Things to do:
• A. Answer these questions from the text on leading student small groups:
(i) Before hanging out with two of the high school guys, which teams' stats does the writer check?
(ii) What does the writer list at the top, alongside intentional time, as a key to success for a small group leader?
(iii) How does the writer describe the size of their church?
• B. Pick up the text on leading student small groups after its last sentence and continue it.
>> BEGIN Text block
I often get asked about the most important ways to be successful when you are a small group leader of students. At the top of my list is building community (I’ll blog about that another time) and the other way is by spending intentional time with students. Students don’t care how much you know until they know how much you care. I’ve found that even high school guys who come from homes where a father spends a lot of time with them, that student still wants and needs another adult male to speak into their life.

When you spend time with students, put your cell phone away and make the time about them, not you. Be intentional. Find out what’s going on in their life, be interested in what they are interested in. I hate basketball but two of my high school guys not only love it they play on teams. So before I hang out with them I check the Lakers and Clippers stats and know how they are doing. I’m not fake about it, they know I’m not a fan of basketball but they know I care enough to be able to be conversational with them about basketball.

The honest truth is that students will often times talk to a small group leader about things they are uncomfortable talking to their parents about. I once had a parent tell me they were jealous of the conversations I was able to have with their son but they were really thankful he had someone else in his life he could open up with.

If your church is like most, there are just not enough hours in the day for high school ministry paid staff to spend with each student in their ministry. My church is a mega church and our high school ministry is bigger than the average size of most churches. Our high school ministry staff is amazing and they make our students feel loved and do a great job teaching and showing the love of Jesus to students. With the size of the ministry, however, there is no way possible for them to spend individual time each week with each student.
>> END Text block
>> BEGIN Recorded information
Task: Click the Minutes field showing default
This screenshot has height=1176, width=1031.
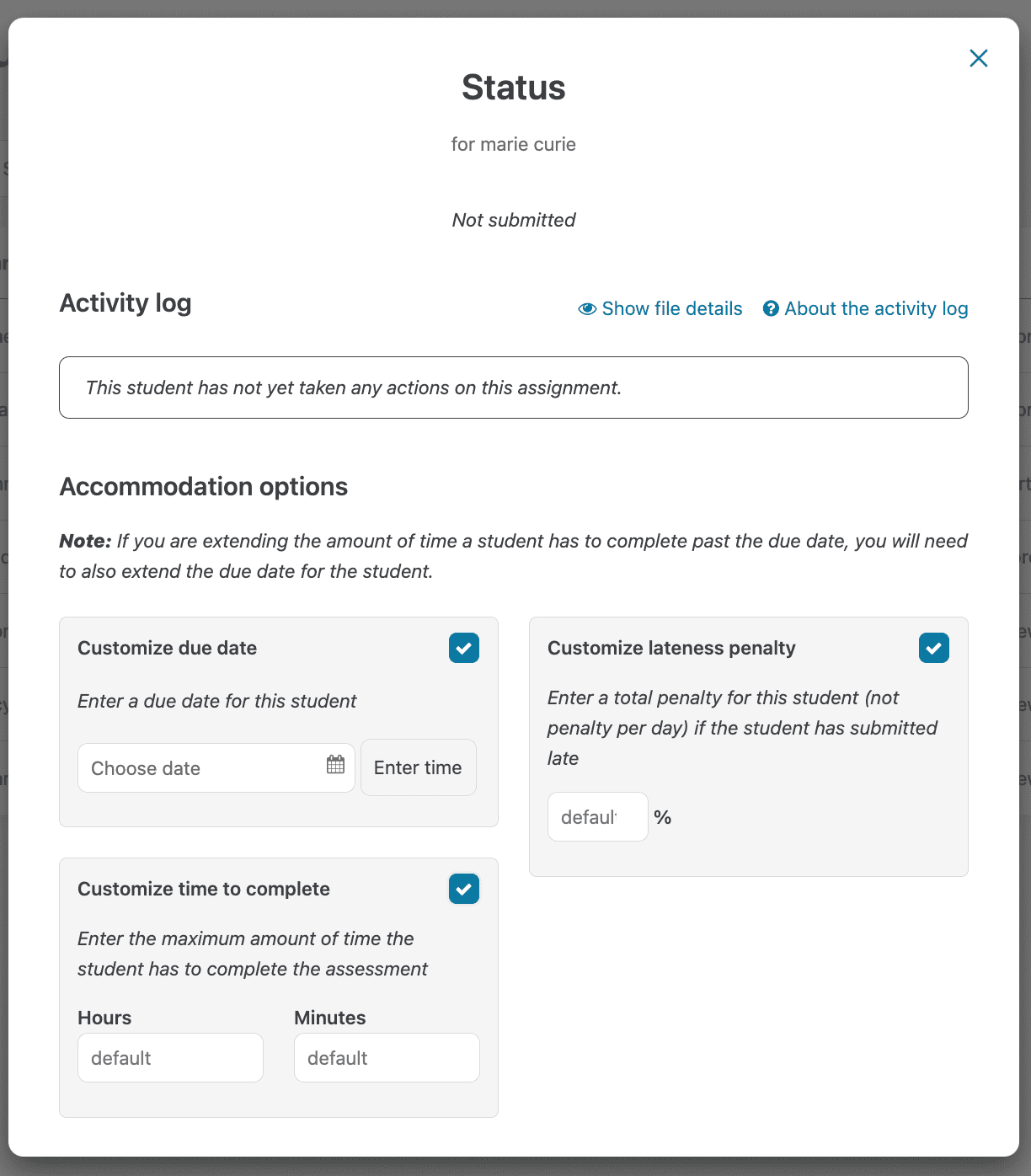Action: tap(387, 1057)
>> END Recorded information
Written responses:
• A.
(i) The Lakers and the Clippers.
(ii) Building community.
(iii) It is a mega church.

• B.
My 16 small group guys spend about an hour a week with our high school paid staff during a church service. I spend about 4-5 hours a week with them as a group. This week I spent another 2 hours with them individually between lunches, Starbucks runs, texting them and going to their school events. I have two students who suffer from extreme depression so I’ve spent about 5-6 hours of intentional time with them this week. That doesn’t count endless text messages and phone calls with their parents. All of this was on top of working 55 hours this week.

I’m not complaining, I love my ministry and my small group guys are very important to me. My only goal with this post is to show how important it is to have volunteers in student ministry; good, well trained volunteers being intentional about the time they spend with students.

Side note for paid youth workers: For every hour a staff member pours into one volunteer, that volunteer, in turn, multiplies that investment exponentially. Your volunteers can spend time ministering to students in ways the paid staff doesn’t have time to. For every training event that you send your volunteers to or host at your church, your ministry will reap the benefits. Sounds like a good investment to me.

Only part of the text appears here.